Recorded information:
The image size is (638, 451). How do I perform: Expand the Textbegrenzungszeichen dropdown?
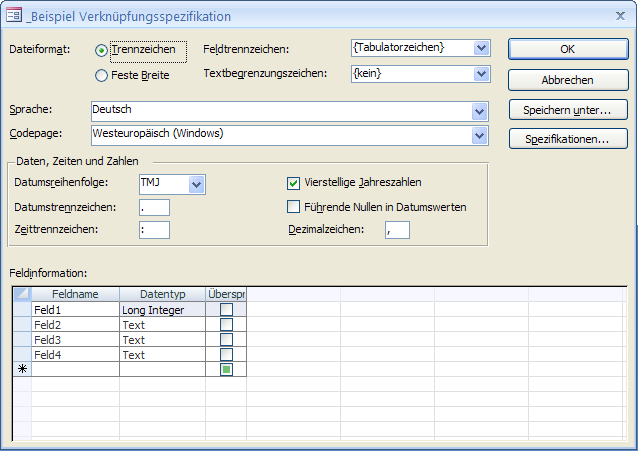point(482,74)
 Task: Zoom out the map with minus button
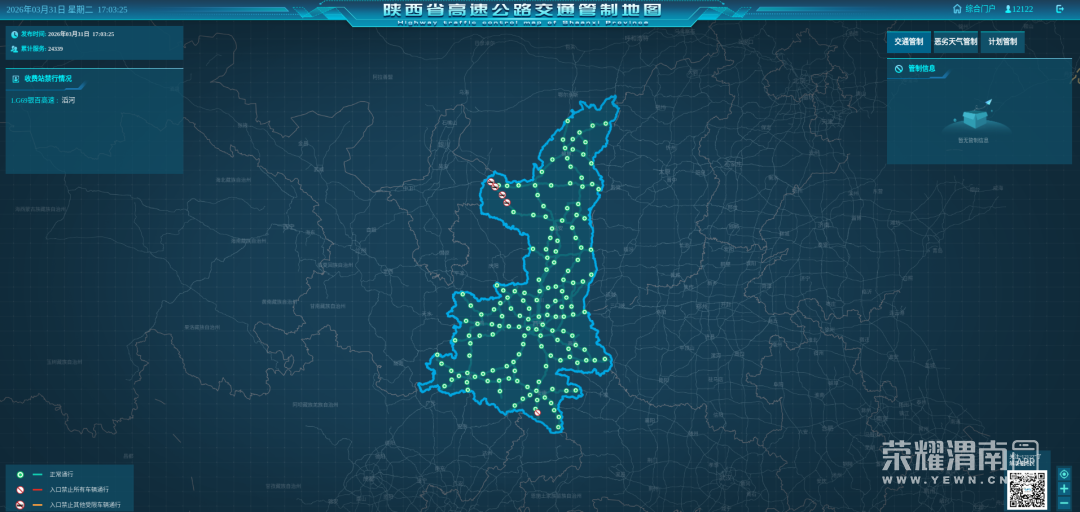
* * *
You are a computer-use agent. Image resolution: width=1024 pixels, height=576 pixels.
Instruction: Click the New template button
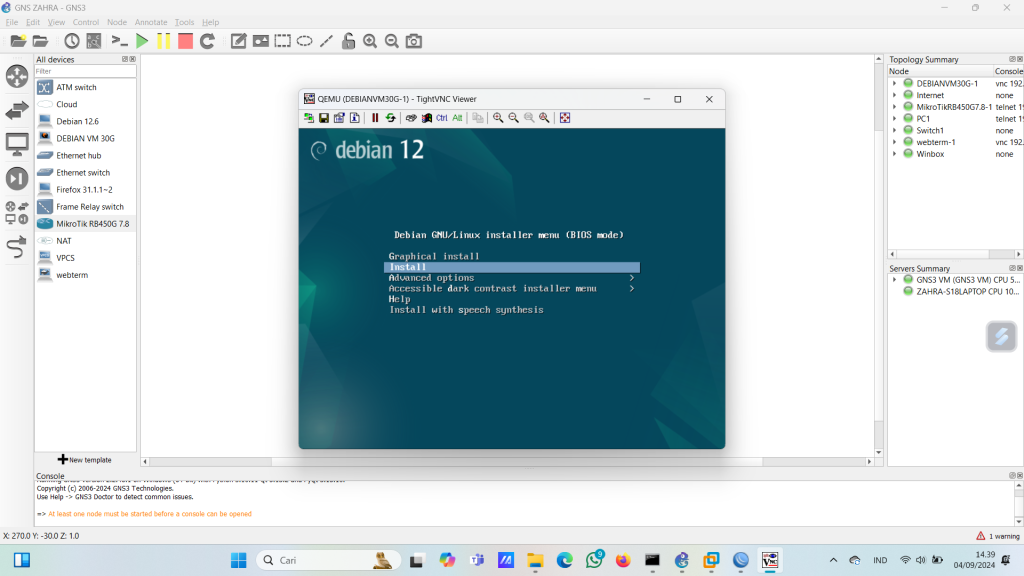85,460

Brief: Could the stretch from the line with "The image size" through the line with "Task: Zoom out the map with minus button" in the listing above be restated word for word, minus the pictures?

Your response:
The image size is (638, 451). How do I perform: Expand the Textbegrenzungszeichen dropdown?
point(482,74)
 Task: Zoom out the map with minus button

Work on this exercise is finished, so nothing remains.